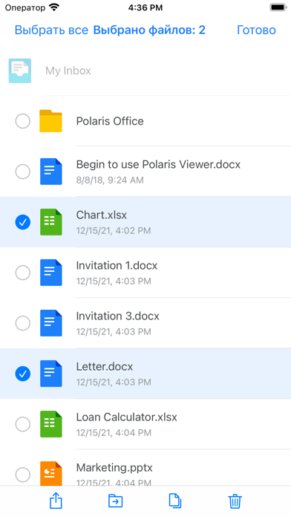
Task: Tap the Invitation 3.docx file row
Action: [146, 323]
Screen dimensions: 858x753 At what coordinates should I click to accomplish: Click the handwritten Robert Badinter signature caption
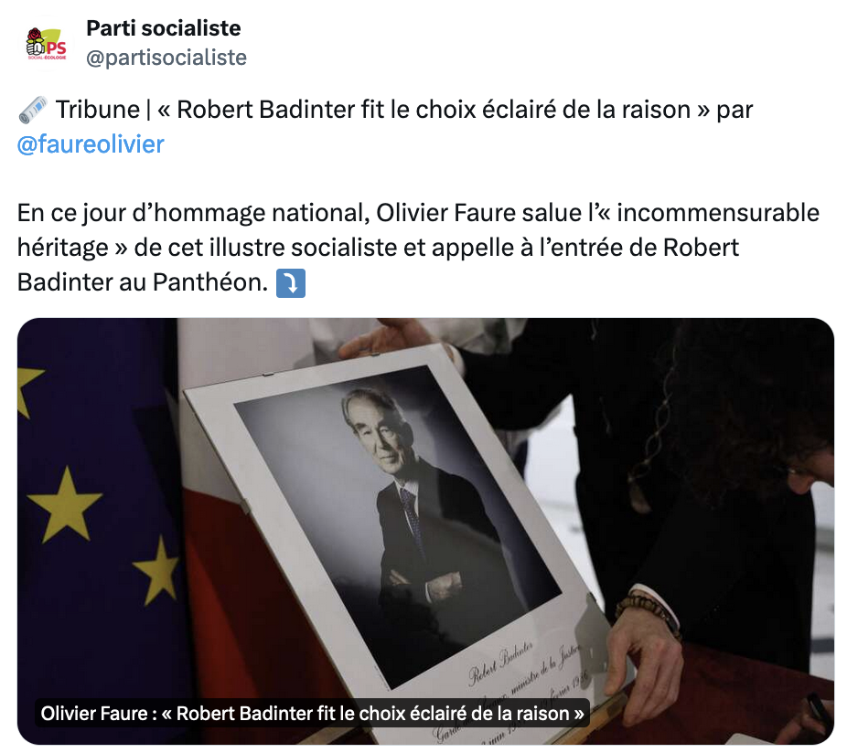tap(500, 663)
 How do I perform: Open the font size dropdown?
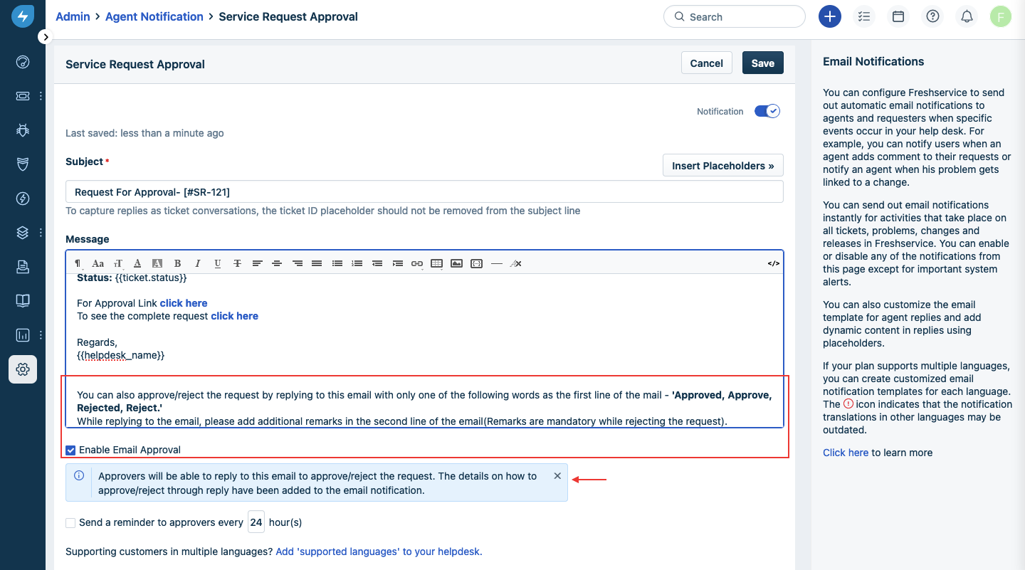tap(117, 263)
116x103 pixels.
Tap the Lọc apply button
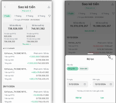[x=102, y=98]
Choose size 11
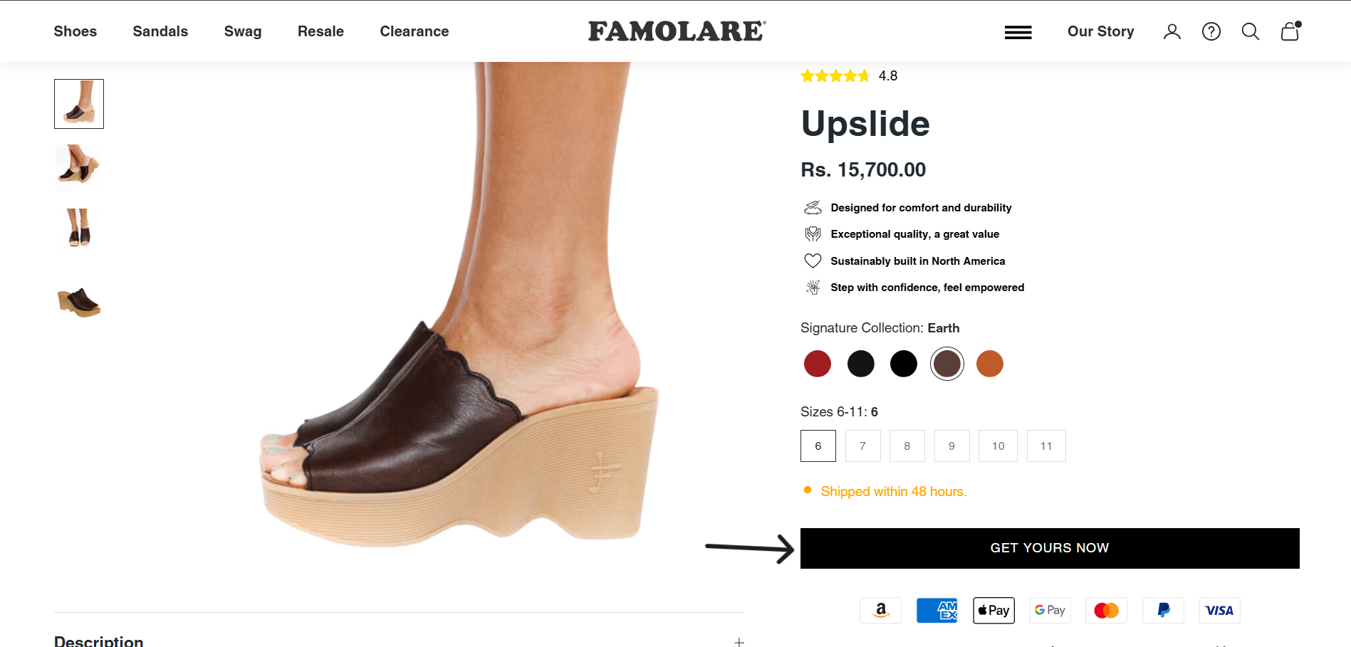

··········

_Exercise brief_: From the line containing "116x103 pixels." through the last line of the material above, write out each line exactly, leaving aside all pictures.

_Finished exercise_:
116x103 pixels.
Tap the Lọc apply button
[x=102, y=98]
Choose size 11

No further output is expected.